I’d encourage freelancers to share their homework right now. I’ve spoken to a few other writers about their many concerns and fears for the future, what they’re doing for work, how they’re generating income, if at all. Lots of us have fallen through the gaps, that’s the nature of freelance work and life, and many have not been eligible for the Government’s Self-Employment Income Support Scheme, or found applying for the Arts Council’s Emergency Response Fund too difficult, and welcome the re-opening of Arts Council’s project grants but are already in fear of form-filling and rejection. We have to face the sad fact that some freelance artists, and other freelancers who make arts and cultural events happen, will turn elsewhere in order to survive and leave this industry which, even at the best of times, offers little in the way of security and stability.
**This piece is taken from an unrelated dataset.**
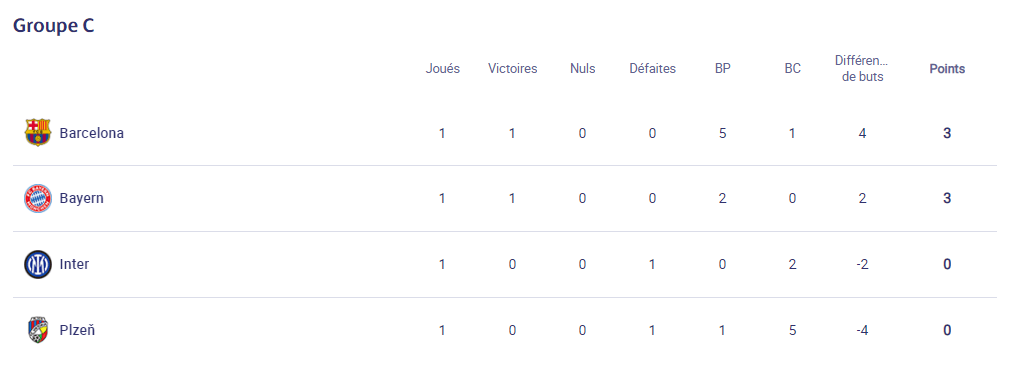Click the truncated Différence de buts header
The height and width of the screenshot is (373, 1010).
point(862,68)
I’ve spent time in the last decade reminding influential people whenever I can of the importance of investment in the arts sector, through the What Next? movement and during other conversations, so reminding politicians of the need for ongoing investment and support in the arts is nothing new, even in these unprecedented times of emergency. The argument for investment in the arts is an easy one to make and win but, sadly, the case has to be made with infuriating regularity. It’s always worth reminding ourselves of the numbers – the arts contribute £10.8billion a year to the UK economy and the sector contributes £2.8billion a year to the Treasury via taxation, and generates a further £23billion a year and 363,700 jobs. For every £1 of funding in the arts, the government recoups £5. Not my figures, those of the most recent report from the Centre for Economics and Business Research based on ONS stats. More broadly, the wider creative industries contributed more than £111bn to the UK economy in 2018, which is almost £13mn every hour of the day. Suddenly, £1.57bn looks like small change, doesn’t it? There’s no further case to be made here, no sob story, it’s a proven model of success.
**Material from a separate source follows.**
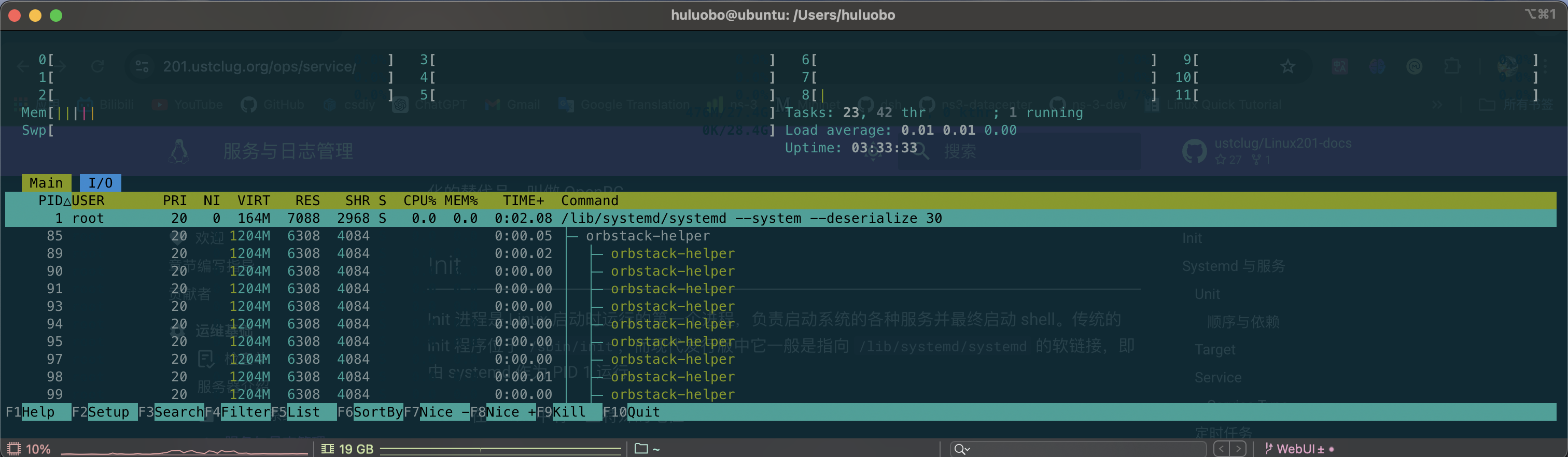The height and width of the screenshot is (457, 1568).
Task: Click the magnifier icon in the search field
Action: [x=960, y=449]
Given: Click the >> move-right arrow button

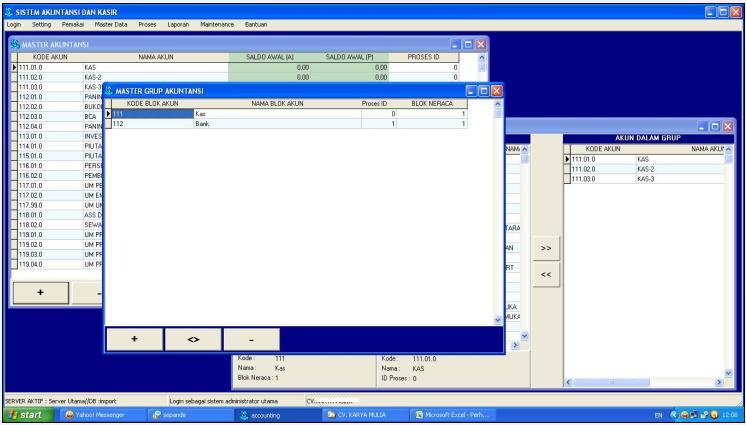Looking at the screenshot, I should click(546, 245).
Personally, I’m worried about what a future working in the arts might look like. But I’m not going anywhere. I’m a working class Hull kid who was encouraged to find his voice, battled hard to get it heard and wants to help others to do the same. I’m not in it for the riches – there aren’t any to be had, most of us just get by – but because creativity is the only way to make sense of an increasingly confusing world. The arts have never been more important than right now.